(Data extract begins)

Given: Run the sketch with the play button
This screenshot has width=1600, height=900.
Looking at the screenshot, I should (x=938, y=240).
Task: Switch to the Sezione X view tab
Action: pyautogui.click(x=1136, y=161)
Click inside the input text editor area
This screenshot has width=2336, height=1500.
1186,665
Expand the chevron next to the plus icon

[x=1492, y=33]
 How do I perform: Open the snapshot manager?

(Data extract ends)

What you will do. So that nothing is lost, please repeat all of the entries exactly.

Result.
Given: Run the sketch with the play button
This screenshot has width=1600, height=900.
Looking at the screenshot, I should (x=938, y=240).
Task: Switch to the Sezione X view tab
Action: pyautogui.click(x=1136, y=161)
Click inside the input text editor area
This screenshot has width=2336, height=1500.
1186,665
Expand the chevron next to the plus icon

[x=1492, y=33]
 How do I perform: Open the snapshot manager?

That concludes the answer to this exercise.